Passage shown:
** START **

The two men were in a furious race to determine who could relate the most sordid anecdotes in the least time. There was a distinct element of gamesmanship to it; one of the Juggalos talked about getting stabbed; the other copped to getting shot in the leg while innocently waving a gun at the person who shot him.
“I was in fucking hell, prison for eleven months, man. And I did it all for love. My fucking ’lette, man. She’s my goddamn heart. My life would be so much easier if I could just fucking let it go and move on but I can’t. The last time I saw my PO he even said to me, ‘You still love her, don’t you?’ and I was all, ‘Shit. Yeah,’ ” the Juggalo with the scraggly beard said with unexpected tenderness. When he spoke of his ’lette his bravado faded a little to reveal an incongruous vulnerability.
It was disarming until the bearded man mentioned that he was six years older than the woman he ended up in jail for fucking (with her parents’ consent, he was quick to point out) and that at fifteen, she would be legal in just three years. I started to do the math, then stopped abruptly when it got too ugly.
“I don’t fucking know my family, man. My family fucking hates me. This is my family. Juggalos are my family. Both our dads are Hell’s Angels and they fucking hate Juggalos. Everybody hates Juggalos. The girl I got in trouble for, she’s fucking dating a Juggalo Holocaust now,” the hirsute Juggalo lamented.
“Shit, if he’s dating a real ’lette then he ain’t no real Juggalo Holocaust,” the man’s friend added.
“Sometimes, man, I miss her so fucking much, I miss her so fucking much,” he began, “that I’ll just call her phone over and over again from other people’s phones and other people’s houses just so I can hear her voice for just a few seconds. It’s enough for me just to hear her say hello.”
The man smiled, but it was a sad smile.
The topic then switched to topics more conventionally associated with Juggalos. A snitch had infiltrated their gang, they announced dramatically, before speculating about his identity.
It felt as if they were putting on a show for us, but it wasn’t until the conversation nose-dived into unsavory territory that the Phish fan got a little wary. He had never heard of Juggalos or Insane Clown Posse, but he had the kind of open mind that wants and needs to believe the best about people. Billy, the Phish fan, didn’t judge. He was hungry for experience, but he didn’t judge.

** END **

Supplied material:
** START **

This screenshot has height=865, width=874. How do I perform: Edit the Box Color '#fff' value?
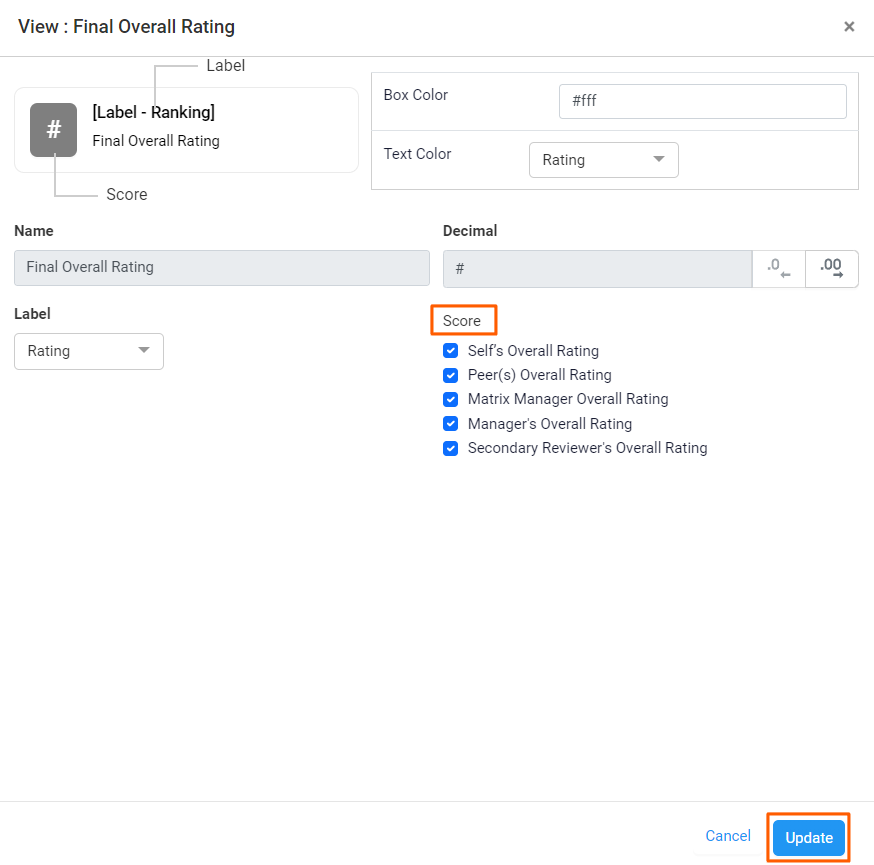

** END **

Set task 1:
In the passage about the Juggalos, how long does the Juggalo with the scraggly beard say he spent in prison?
Set task 2:
Carry on the passage about the Juggalos, picking up right after its last sentence.

Exercise answer 1:
Eleven months.

Exercise answer 2:
Billy was bursting with excitement and curiosity about the world around him. Greyhound buses are a little like Phish shows: You don’t necessarily have to go around making introductions or asking questions because people are all too happy to talk. If you’re as shy and self-conscious as I am, that’s enormous comfort.
I’m not particularly sure how the exchange began, but the man seated behind Billy and me decided to fill the dead time between cities with an elaborate monologue about his life. Once upon a time he was a big-time college football star. “Big-time,” he told us. “Look me up.” Those were the glory years. “Girls were into the whole football thing, being with a big football-playing stud.” Then college ended, and with it his ephemeral sports fame. He was no longer the star attraction anymore. As the roar of the crowd faded and then dissipated entirely, he began drinking more and more.
The man kept stressing how important he had been, how people had looked up to him. He’d had girls, plenty of them. Then he’d slipped into an endless personal freefall that showed no signs of ending or even slowing down.
He was headed to Cincinnati, he declared, to handle some important business. He was going to find his wife and win her back, he proclaimed. She had taken up with another man. He was no good for her. He beat her. So he was going to either win his wife back or get drunker and go searching for pussy. As with the Juggalos, there was an undeniable element of performance to the man’s monologue. At one point the man had an animated conversation on his phone that Billy suspected, not without cause, he was staging exclusively for our benefit.
Hunger continued to elude me. It was conspicuous in its absence. In my state I could only fantasize about what it would be like to want to eat. That was the curious condition I found myself in: I wanted to want. I hungered to hunger. Yet my stomach decided that it was no longer in the food-eating business. Like the rest of me, it didn’t seem to know what to do. It had turned against me.
Yet in a cruel burlesque, Billy and I traveled to a Big Boy in Cincinnati all the same. Billy had the gaunt, wired look of someone who has never eaten and perhaps never will. I looked at food with palpable revulsion. We were quite the duo, a pair of road-worn lunatics engaging in the preposterous masquerade that we were interested in a primal human endeavor like eating.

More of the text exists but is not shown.